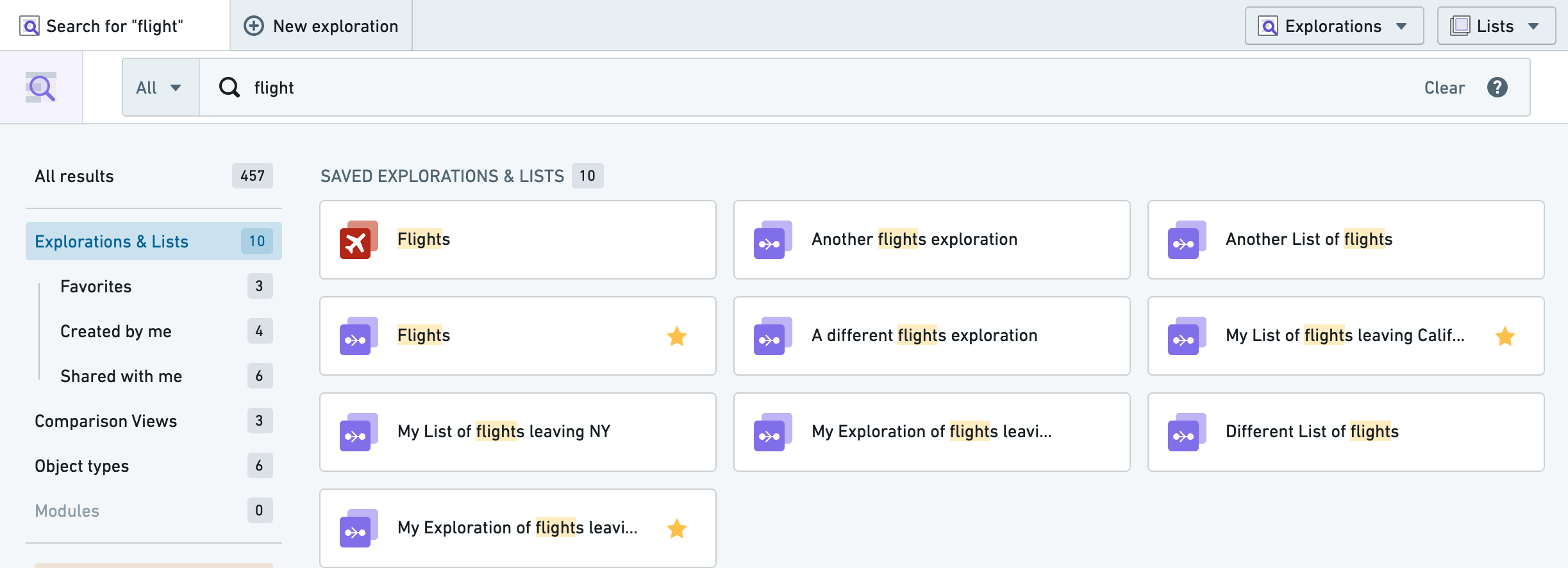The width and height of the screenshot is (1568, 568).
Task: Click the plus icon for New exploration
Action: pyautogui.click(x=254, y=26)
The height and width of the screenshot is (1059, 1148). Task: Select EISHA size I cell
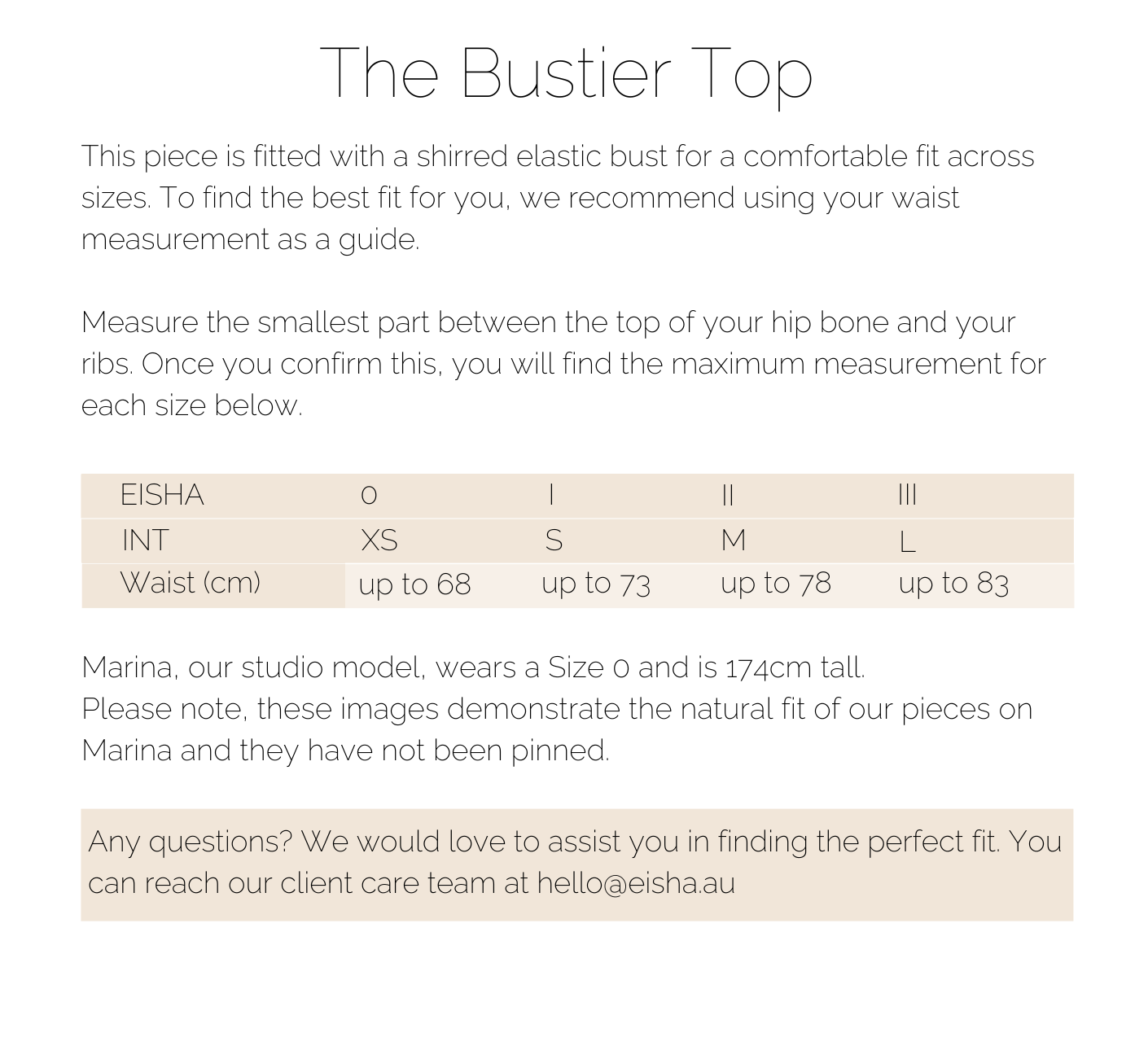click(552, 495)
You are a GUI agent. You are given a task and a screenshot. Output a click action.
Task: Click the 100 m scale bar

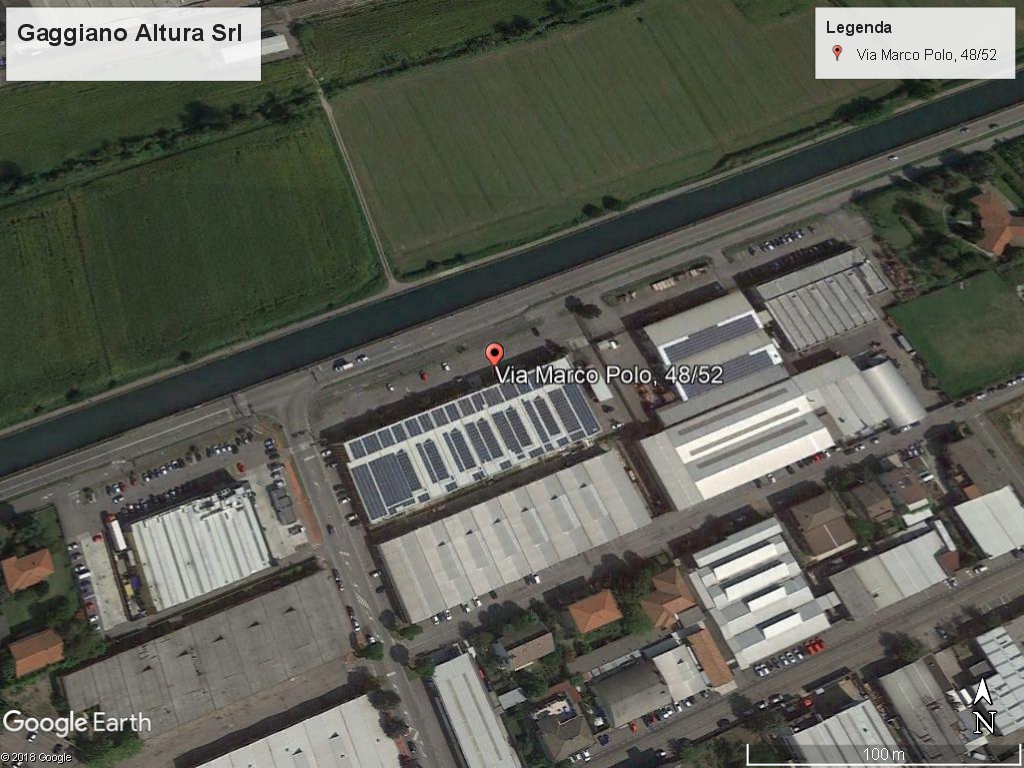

*TASK GOAL*
Repeat word for word the lines beginning at the one with "You are a GUI" and ending at the final line of the records above, both included, and no others. Leave the pictures out.

*EXERCISE ANSWER*
You are a GUI agent. You are given a task and a screenshot. Output a click action.
Task: Click the 100 m scale bar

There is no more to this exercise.